Microsoft’s AI backed systems have been creating a lot of buzz lately. Its conversational chatbots are holding actual conversations on one end where as on the input end, the conversational speech recognition systems developed by Microsoft has just hit another milestone.
Microsoft announced that there conversational speech recognition system has reached a 5.1% error rate which is its lowest or the lowest for any speech recognition so far. This has broken a record in the field surpassing the 5.9% mark which was reached last year by a group of researchers from Microsoft Artificial Intelligence and Research. Interestingly, this puts the system on par with professional human transcribers who have advantages like the ability to listen to text several times.
Microsoft, in both cases, transcribed recordings from the Switchboard corpus, a collection of about 2,400 telephone conversations that have been used by researchers to test speech recognition systems since the early 1990s, for their studies.

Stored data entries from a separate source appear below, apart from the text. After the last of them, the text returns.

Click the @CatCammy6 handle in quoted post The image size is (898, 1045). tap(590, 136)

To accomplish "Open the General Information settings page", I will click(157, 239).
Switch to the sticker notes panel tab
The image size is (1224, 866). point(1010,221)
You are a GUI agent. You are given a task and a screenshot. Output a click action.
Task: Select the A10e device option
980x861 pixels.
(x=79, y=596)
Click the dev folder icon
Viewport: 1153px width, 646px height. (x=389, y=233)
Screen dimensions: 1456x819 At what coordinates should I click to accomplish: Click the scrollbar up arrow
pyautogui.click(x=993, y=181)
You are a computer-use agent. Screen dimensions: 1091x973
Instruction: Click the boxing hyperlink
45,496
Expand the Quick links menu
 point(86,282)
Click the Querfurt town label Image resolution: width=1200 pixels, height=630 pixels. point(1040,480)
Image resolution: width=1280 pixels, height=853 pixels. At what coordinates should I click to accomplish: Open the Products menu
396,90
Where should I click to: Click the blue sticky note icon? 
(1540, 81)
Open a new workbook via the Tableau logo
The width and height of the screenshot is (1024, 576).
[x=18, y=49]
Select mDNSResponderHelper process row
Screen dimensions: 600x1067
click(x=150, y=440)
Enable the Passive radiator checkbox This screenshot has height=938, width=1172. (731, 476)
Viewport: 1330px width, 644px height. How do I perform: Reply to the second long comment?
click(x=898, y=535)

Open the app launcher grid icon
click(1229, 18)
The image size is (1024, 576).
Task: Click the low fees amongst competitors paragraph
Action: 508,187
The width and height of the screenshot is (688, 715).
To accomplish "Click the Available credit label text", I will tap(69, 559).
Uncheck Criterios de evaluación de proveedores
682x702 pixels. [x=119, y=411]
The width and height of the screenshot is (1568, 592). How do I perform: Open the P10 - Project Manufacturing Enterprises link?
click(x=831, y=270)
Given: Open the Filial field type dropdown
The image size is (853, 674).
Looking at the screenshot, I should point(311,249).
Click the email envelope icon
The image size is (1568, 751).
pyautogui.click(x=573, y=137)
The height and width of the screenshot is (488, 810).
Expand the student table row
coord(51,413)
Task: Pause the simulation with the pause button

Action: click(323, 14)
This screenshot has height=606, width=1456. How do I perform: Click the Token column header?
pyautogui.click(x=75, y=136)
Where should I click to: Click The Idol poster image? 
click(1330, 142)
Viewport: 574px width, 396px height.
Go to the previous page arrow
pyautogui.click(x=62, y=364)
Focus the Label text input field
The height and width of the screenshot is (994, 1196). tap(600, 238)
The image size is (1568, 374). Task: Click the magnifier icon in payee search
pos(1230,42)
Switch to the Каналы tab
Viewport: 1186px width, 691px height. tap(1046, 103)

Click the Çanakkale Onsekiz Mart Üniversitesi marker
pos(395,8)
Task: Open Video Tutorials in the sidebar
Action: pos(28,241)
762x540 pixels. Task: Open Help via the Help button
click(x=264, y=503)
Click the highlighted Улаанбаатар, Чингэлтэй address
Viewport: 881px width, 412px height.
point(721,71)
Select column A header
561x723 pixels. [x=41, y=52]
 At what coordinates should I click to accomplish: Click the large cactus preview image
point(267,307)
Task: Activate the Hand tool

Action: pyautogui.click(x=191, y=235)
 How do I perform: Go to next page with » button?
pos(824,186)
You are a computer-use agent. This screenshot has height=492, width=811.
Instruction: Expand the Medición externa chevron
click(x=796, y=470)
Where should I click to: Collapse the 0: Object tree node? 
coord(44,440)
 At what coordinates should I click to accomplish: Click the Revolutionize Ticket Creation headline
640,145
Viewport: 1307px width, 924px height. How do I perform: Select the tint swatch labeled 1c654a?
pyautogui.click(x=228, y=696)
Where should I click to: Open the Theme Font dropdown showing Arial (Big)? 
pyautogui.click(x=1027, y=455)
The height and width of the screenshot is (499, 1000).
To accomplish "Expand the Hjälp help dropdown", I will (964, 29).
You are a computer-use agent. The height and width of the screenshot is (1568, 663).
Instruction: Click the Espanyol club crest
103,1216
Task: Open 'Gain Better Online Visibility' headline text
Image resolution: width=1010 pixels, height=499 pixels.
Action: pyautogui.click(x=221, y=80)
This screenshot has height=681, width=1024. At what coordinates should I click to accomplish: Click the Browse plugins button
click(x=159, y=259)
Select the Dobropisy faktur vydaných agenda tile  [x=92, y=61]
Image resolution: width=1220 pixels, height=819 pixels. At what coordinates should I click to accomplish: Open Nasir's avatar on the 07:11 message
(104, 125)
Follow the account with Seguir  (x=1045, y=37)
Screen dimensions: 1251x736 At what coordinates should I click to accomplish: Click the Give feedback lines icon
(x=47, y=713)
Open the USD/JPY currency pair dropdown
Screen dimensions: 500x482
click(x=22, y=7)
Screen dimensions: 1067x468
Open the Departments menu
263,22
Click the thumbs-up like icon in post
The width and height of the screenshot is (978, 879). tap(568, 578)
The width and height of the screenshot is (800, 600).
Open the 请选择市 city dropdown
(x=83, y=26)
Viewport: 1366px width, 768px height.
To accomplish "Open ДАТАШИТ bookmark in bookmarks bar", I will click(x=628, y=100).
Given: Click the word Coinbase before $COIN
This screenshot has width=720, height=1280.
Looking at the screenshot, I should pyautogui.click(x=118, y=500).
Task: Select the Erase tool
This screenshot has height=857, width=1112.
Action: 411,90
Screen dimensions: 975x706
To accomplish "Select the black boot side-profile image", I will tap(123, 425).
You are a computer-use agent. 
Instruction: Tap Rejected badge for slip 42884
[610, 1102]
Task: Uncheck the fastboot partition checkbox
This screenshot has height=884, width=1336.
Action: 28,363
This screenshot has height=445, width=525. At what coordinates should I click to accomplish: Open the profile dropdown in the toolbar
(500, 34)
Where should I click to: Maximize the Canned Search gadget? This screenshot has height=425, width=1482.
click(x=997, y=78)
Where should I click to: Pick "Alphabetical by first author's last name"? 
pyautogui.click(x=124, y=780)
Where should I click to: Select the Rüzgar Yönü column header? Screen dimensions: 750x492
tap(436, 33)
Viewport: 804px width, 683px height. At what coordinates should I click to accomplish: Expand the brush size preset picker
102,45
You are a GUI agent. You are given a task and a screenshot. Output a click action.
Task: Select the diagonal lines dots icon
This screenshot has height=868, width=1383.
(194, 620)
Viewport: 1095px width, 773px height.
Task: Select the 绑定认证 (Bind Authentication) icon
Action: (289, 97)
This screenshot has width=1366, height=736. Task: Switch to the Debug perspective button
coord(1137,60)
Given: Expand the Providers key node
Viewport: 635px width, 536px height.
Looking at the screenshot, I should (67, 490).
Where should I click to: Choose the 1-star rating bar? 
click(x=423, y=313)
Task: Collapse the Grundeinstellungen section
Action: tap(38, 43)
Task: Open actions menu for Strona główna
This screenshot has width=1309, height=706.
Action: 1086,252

The new study which was performed by a group of researchers at Microsoft AI and Research had set a goal to of achieving the same level of accuracy as a group of human transcribers who were able to listen to what they were transcribing several times.
So all in all, the researches at Microsoft were able to reduce the error rate by about 12 percent compared to last year’s findings by improving the neural net-based acoustic and language models of Microsoft’s speech recognition system. Most notably, the speech recognizer is able to use entire conversations, which let it adapt its transcriptions to context and also predict words or phrases that were likely to come next in the manner humans do when talking to one another.